[Collected data entries]
┌──

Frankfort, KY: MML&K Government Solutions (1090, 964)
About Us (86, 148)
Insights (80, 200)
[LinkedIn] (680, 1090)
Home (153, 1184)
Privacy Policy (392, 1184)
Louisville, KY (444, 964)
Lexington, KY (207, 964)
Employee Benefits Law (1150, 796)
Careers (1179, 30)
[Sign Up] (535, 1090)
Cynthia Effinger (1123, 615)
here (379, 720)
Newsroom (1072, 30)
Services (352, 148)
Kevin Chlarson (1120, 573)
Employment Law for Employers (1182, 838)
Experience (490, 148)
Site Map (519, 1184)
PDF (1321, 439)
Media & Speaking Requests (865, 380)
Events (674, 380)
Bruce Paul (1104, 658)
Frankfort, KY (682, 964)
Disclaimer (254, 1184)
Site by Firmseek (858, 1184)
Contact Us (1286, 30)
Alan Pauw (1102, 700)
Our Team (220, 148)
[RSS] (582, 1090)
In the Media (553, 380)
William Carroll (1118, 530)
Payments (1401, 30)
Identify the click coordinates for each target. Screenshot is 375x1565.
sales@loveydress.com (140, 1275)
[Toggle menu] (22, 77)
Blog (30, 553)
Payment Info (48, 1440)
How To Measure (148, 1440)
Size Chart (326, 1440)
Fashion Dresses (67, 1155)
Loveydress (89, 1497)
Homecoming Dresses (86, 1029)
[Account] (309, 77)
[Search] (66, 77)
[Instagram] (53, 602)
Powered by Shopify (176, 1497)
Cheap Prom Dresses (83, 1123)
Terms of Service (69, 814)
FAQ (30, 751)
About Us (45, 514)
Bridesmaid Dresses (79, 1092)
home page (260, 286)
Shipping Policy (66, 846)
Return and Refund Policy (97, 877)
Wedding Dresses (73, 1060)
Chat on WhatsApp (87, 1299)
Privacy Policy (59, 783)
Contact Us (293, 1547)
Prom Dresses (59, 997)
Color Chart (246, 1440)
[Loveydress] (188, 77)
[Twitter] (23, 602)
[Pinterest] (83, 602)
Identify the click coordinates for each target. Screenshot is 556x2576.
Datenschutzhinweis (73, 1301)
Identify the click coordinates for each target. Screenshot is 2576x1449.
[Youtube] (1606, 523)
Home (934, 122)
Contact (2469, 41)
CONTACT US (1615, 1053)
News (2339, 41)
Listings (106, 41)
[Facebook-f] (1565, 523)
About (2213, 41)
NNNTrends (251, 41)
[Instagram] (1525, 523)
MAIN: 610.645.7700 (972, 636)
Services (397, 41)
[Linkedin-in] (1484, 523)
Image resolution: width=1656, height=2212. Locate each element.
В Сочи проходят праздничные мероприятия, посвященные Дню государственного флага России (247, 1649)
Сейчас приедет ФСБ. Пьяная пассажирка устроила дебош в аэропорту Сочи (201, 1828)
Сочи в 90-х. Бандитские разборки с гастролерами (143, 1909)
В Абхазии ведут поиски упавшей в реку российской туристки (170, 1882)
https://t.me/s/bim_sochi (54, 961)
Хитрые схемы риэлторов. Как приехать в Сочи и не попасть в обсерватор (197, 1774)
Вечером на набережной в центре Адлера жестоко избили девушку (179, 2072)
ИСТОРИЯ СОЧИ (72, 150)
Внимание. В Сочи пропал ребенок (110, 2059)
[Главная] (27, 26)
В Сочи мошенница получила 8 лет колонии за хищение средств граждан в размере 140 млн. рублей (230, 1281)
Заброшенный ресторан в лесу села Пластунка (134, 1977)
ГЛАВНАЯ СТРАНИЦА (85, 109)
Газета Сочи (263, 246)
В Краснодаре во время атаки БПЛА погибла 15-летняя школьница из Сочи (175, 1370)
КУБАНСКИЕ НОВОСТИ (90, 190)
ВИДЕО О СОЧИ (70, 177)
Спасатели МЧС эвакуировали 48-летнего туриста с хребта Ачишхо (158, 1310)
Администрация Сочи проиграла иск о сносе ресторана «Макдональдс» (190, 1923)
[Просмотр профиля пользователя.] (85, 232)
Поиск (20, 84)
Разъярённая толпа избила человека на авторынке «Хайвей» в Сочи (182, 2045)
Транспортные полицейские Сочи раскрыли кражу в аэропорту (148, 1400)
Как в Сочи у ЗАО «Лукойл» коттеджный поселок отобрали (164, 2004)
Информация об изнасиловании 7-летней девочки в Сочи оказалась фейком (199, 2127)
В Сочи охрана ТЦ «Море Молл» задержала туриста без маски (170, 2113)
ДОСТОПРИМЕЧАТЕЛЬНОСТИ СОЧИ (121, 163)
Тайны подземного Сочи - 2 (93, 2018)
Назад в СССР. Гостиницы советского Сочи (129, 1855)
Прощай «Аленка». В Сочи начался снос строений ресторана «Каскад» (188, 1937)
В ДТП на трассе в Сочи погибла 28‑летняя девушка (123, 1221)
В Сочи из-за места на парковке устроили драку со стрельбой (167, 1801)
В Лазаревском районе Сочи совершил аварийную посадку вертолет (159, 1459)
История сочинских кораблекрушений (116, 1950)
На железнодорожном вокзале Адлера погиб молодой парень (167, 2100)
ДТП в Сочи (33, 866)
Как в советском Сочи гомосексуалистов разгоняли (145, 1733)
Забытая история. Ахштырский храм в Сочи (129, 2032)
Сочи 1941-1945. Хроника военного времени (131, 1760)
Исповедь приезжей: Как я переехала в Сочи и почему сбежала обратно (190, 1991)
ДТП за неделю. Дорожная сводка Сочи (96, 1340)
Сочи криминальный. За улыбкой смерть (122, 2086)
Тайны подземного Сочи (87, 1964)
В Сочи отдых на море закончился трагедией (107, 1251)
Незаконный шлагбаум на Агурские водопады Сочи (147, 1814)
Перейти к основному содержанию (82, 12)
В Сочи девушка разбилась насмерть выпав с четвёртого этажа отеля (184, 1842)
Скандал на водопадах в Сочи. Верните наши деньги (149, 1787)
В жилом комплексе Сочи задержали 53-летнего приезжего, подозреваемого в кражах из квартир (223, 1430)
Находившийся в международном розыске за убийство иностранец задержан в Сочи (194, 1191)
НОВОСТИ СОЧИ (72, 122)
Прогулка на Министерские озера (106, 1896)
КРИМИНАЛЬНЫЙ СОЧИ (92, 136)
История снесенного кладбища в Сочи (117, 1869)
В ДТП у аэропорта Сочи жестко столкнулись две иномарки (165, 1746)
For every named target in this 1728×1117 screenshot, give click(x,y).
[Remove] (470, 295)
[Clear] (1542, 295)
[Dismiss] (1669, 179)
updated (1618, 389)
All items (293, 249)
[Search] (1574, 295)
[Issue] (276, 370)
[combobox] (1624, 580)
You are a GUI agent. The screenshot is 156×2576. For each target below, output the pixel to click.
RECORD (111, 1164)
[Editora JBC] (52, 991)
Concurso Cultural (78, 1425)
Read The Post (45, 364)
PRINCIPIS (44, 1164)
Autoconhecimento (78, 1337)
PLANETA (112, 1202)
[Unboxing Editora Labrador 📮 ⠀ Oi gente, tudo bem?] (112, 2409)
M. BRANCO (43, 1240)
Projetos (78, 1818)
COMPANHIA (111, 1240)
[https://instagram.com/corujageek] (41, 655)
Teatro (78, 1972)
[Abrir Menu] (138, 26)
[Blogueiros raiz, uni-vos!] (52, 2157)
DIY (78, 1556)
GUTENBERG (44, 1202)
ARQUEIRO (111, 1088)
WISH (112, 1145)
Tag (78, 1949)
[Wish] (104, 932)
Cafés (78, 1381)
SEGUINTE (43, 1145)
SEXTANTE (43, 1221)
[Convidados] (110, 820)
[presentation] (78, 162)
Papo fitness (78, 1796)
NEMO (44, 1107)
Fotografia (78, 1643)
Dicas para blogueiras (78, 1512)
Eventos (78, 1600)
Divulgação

└──

Exercise brief =
Please find all lines of the entries that hold the string "Identify" and copy them.

Task result =
Identify the click coordinates for each target. Screenshot is 375x1565.
Identify the click coordinates for each target. Screenshot is 556x2576.
Identify the click coordinates for each target. Screenshot is 2576x1449.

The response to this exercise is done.